● ЗАДАНИЯ:
• a. Кого в конце письма просят о помиловании согласно исходному тексту?
• b. Продолжите исходный текст о письме с просьбой о помиловании после его последнего предложения.

● ИСХОДНЫЙ ТЕКСТ:
Примерно так было написано всё письмо.
В конце я просил Председателя Президиума Верховного Совета товарища М.И.Калинина помиловать меня. Не забыл и подпись. Еще раз внимательно прочитал письмо. Оно, как мне показалось, было написано на одном дыхании и звучало убедительно. Я постучал в дверь. Окошечко в двери открылось, кто–то протянул руку, я отдал листочки и карандаш, и оно захлопнулось.
Сейчас, в наши дни, когда после этих событий выросли уже два новых поколения людей, имеющих об этом времени самые смутные представления, моя тогдашняя наивность кажется смешной и даже глупой. Мне иногда она тоже начинает казаться смешной. Но, глупой? Нет, глупой она мне не кажется. Таким было большинство из нашего поколения в Советском Союзе того времени. И только много позже я и люди того времени поняли, что все мы, весь народ, были в руках Кремлевских шарлатанов только куклами, которыми долго манипулировали. А некоторые и до сих пор этого не поняли.

● ПРЕДОСТАВЛЕННЫЕ МАТЕРИАЛЫ:
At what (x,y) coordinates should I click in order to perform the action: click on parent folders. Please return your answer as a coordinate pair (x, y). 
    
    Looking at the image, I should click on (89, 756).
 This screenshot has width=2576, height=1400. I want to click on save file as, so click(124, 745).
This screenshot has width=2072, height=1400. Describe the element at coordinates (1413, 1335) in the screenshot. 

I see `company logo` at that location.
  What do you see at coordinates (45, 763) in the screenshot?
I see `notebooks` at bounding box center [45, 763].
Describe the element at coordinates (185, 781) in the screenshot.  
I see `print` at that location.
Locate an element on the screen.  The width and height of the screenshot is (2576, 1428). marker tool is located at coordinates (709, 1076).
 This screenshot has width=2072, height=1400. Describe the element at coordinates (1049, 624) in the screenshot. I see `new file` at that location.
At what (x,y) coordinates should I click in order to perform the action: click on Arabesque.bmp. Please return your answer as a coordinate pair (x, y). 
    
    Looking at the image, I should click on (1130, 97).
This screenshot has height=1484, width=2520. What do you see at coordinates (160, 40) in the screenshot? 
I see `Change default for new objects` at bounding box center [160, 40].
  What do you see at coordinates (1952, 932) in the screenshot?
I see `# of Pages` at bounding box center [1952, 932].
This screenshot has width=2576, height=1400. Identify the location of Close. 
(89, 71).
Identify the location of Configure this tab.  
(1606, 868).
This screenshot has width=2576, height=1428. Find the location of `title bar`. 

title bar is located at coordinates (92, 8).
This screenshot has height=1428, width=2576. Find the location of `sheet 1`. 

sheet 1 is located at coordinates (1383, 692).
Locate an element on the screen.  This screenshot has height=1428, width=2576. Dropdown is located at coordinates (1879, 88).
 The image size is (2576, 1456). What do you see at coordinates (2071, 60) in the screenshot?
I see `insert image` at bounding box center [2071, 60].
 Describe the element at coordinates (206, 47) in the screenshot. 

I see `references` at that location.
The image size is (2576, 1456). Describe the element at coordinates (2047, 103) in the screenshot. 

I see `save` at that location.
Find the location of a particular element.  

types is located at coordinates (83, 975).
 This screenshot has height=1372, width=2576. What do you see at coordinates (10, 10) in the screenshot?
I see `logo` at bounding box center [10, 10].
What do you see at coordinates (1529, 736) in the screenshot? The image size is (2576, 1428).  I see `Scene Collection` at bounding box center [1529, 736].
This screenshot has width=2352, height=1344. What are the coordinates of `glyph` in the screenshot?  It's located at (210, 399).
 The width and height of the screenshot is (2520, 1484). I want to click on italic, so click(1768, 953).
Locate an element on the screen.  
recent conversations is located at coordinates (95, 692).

● ОТВЕТЫ:
• a. Председателя Президиума Верховного Совета товарища М.И. Калинина.

• b.
Нахлынула прямо–таки свинцовая усталость. Я кое–как доплёлся до койки и лег на неё. Тотчас же заснул. Спал без сновидений, очень крепким тяжёлым сном. Что сон был тяжёлым, я понял, когда проснулся. Сильно болела голова. Хотя головные боли были у меня очень редки. Была ещё ночь, вставать не хотелось, а я продолжал лежать и думать. Что мне больше оставалось? Включил на полную яркость настенную лампу. Днём я заметил на стенах какой–то рисунок. Поднялся, подошёл поближе. Да, действительно, что–то есть, нарисовано карандашом. Но рисунок оказался прямо–таки зловещего значения: виселица, на ней на верёвочке некто. Руки у него раскинуты в сторону, голова повисла вперед. Я долго рассматривал рисунок, и он все больше приобретал для меня какую–то реальную значимость.
Что ещё творится в камере смертников того далекого времени, как проходит время у приговорённого к смерти?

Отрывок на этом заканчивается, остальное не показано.